Он прошёл под аркой, с которой сняли наконец — слава богу — уродливый землисто-серый прожектор — «Навели бы лучше прожекторы на дорогу, по которой все они идут, — подумал он, — осветили бы свою пресловутую демократию», — и он направил стопы свои по Пикадилли, минуя клуб за клубом. В фонаре «Айсиума» сидит, несомненно, Джордж Форсайт. Джордж так раздобрел, что проводит в клубе почти все своё время — некий недвижный, насмешливый, сардонический глаз, наблюдающий падение людей и нравов. И Сомс ускорил шаг, так как чувствовал себя всегда неловко под взглядами своего двоюродного брата. Джордж, как он слышал, в разгар войны написал воззвание за подписью «Патриот», в котором жаловался на истерию правительства, снижающего рацион овса скаковым лошадям. Да, вот он сидит, высокий, грузный, элегантный, чисто выбритый, со слегка поредевшими гладкими волосами, от которых неизменно пахнет превосходным одеколоном, и держит в руке неизменный розовый листок спортивной газеты. Джордж не меняется! И, может быть, в первый раз у Сомса забилось под жилетом тёплое чувство к этому пересмешнику.

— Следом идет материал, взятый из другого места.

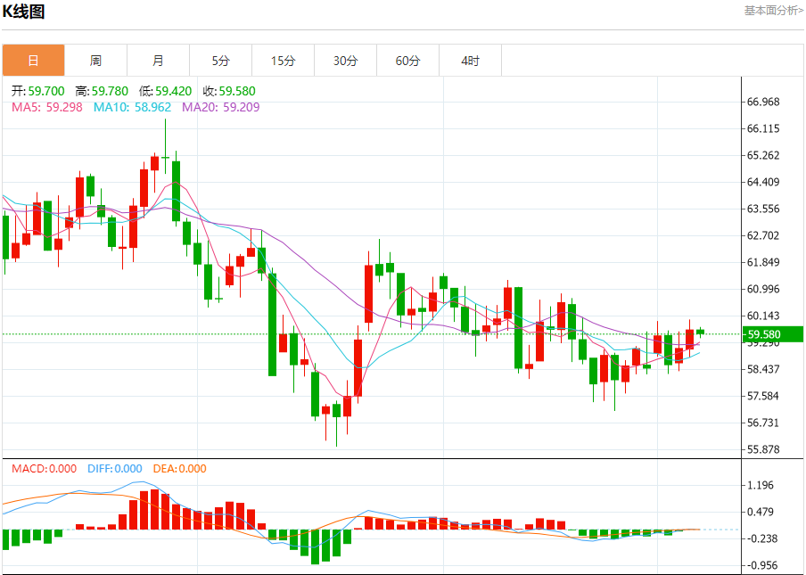Click the K线图 panel title
Image resolution: width=806 pixels, height=575 pixels.
(x=23, y=12)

Его дородность, его безукоризненный пробор, тяжёлый взгляд его бычьих глаз являлись гарантией, что старый порядок не так-то легко свалить. Он увидел, что Джордж пригласительно машет ему розовым листком — верно, хочет справиться насчёт своих денег. Его капитал все ещё находился под опекой Сомса: вступив компаньоном-пайщиком в юридическую контору двадцать лет назад, в тот мучительный период своей жизни, когда он разводился с Ирэн, Сомс как-то незаметно для других и для себя удержал за собой управление всеми денежными делами Форсайтов.
После минутного колебания он кивнул Джорджу и вошёл в клуб. Со времени смерти в Париже его зятя Монтегью Дарти — смерти, которую каждый объяснял по-своему, соглашаясь лишь в одном, что это не самоубийство, «АйсиумКлуб» казался Сомсу более приличным, чем раньше. Джордж тоже, как ему было известно, успел «перебеситься», растратил свой прежний пыл и окончательно отдался чревоугодию, выбирая лишь самые изысканные блюда, чтобы дальше не полнеть, да сохранил, по его собственным словам, «только двух-трех старых кляч, дабы не утратить окончательно интереса к жизни». Итак, Сомс подсел к своему двоюродному брату у столика в фонаре, не испытывая, как в былые времена, стеснительного чувства, что он совершает нескромность. Джордж протянул ему холёную руку.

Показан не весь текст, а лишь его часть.